Proviand langs de trekroute.

Sommige duindoornstruiken staan bol van de oranje bessen.

Het zijn de vrouwelijke struiken die deze licht zure vruchtjes dragen.

Vooral lijsterachtigen en spreeuwen zijn dol op deze lekkernij.

Een gelukkig toeval voor deze vogels, die de kust als trekroute gebruiken.

Of is het niet helemaal een kwestie van geluk?

De vogels hebben natuurlijk al eerder gegeten en poepen deze “pakketjes” gevuld met zaad, uit boven hun trekroute.

Omdat dit zaad al “pakketjes voedsel” bij zich heeft, heeft het een grotere kans om weer uit te groeien tot een nieuwe bessenstruik.

Zo zorgen de vogels eigenlijk een beetje voor hun eigen toekomstige proviand.


Ze kunnen niet langer wachten….

Direct achter het strand en de blonde duinen beginnen begroeiing en plantenweelde de overhand te krijgen. Een plant die nu op talloze plaatsen in onze duinen voorkomt is Wilde peen. En als je Wilde peen ziet is de kans groot dat je ook het Rood soldaatje in grote getale waarneemt. Ze snoepen van de nectar van met name schermbloemigen waartoe de Wilde peen behoort. Toen ik de Dagpauwvlinder uit mijn vorige berichtje zat te fotograferen viel mijn blik op deze rode soldaatjes, ook wel rode weekschildkevers genoemd.

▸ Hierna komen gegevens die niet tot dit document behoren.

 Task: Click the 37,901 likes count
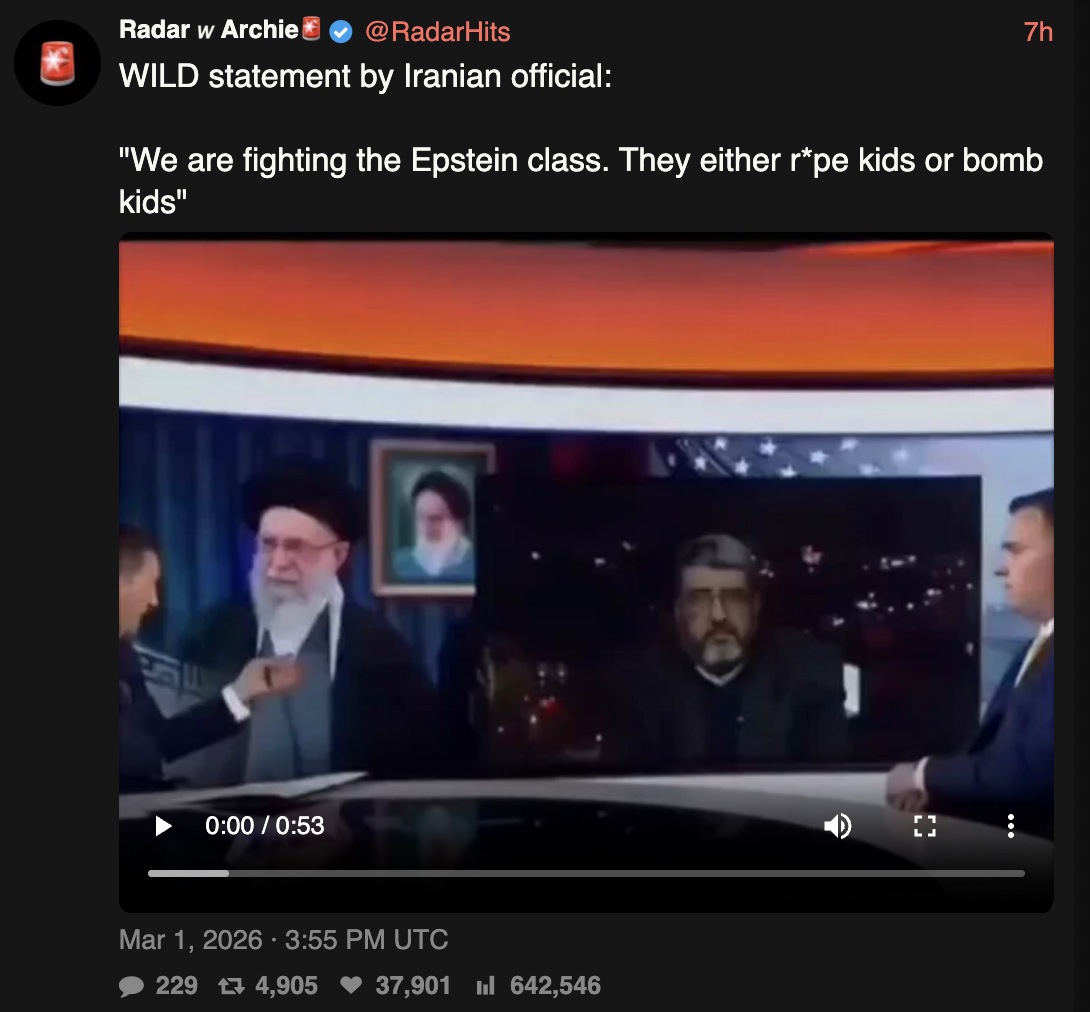[x=413, y=986]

Naast nectar slurpen staat deze kever erom bekend dat hij zeer frequent paart, op de bloem gezeten. Het stelletje dat hier gefotografeerd is kon echter niet wachten tot de klim naar de top volledig was voltooid. Met een doodsverachting waar zelfs de meest roekeloze bergbeklimmer voor terug zou deinzen gaven ze zich over aan het liefdesspel. Mocht dit U op ideeën brengen: de stichting Strand in Zicht wijst iedere aansprakelijkheid af.


Zandspoor van een nachtbraker

Nieuwsgierig volgden we het lange, smalle spoor in het zand richting het helmgras. Daar zagen we de strandganger… met heel veel moeite kroop er een rups door het zand. 1 Stap vooruit en weer 3 naar achteren, want ook met zoveel pootjes valt dat toch echt niet mee in het mulle zand.

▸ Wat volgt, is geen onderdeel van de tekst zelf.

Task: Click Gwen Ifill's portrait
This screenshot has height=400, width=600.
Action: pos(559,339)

Ze zijn er nu in april-mei in grote aantallen te zien, de rupsen van de Bastaardsatijnvlinder; een nachtvlinder! Dit is dus één van de maar liefst 920 verschillende nachtvlinders in ons land. Dat zijn er trouwens veel meer dan de 53 soorten dagvlinders die hier in Nederland rondfladderen.
Deze Bastaardsatijnvlinder leeft vooral langs de kust in bijvoorbeeld de Duindoornstruiken, maar je kunt ze zo ook af en toe in je eigen tuin, parken en lanen vinden.

Vorige zomer heeft de vlinder de eieren gelegd en bedekt met haren van haar achterlijf. De jonge rupsen komen in september uit het ei en overwinteren ze in groepen bij elkaar in een taai gemeenschappelijk spinsel aan een tak, meestal vinden we deze ‘winternesten’ aan het uiteinde van de takken zodat ze veel zon vangen.

De rupsen zijn zo’n 32 mm en zien er prachtig en aaibaar uit met hun lange haren! Toch moet je erg uitkijken, want -net als de eikenprocessierups- geeft ook deze rups brandharen, die irritaties aan de huid, ogen en luchtwegen kunnen geven.

Eind juni ontpoppen de rupsen zich tot een een prachtige witte bastaardsatijnvlinder, die langs de hele Nederlandse kust rondfladdert.

‘s nachts natuurlijk, want het is tenslotte een nachtbraker!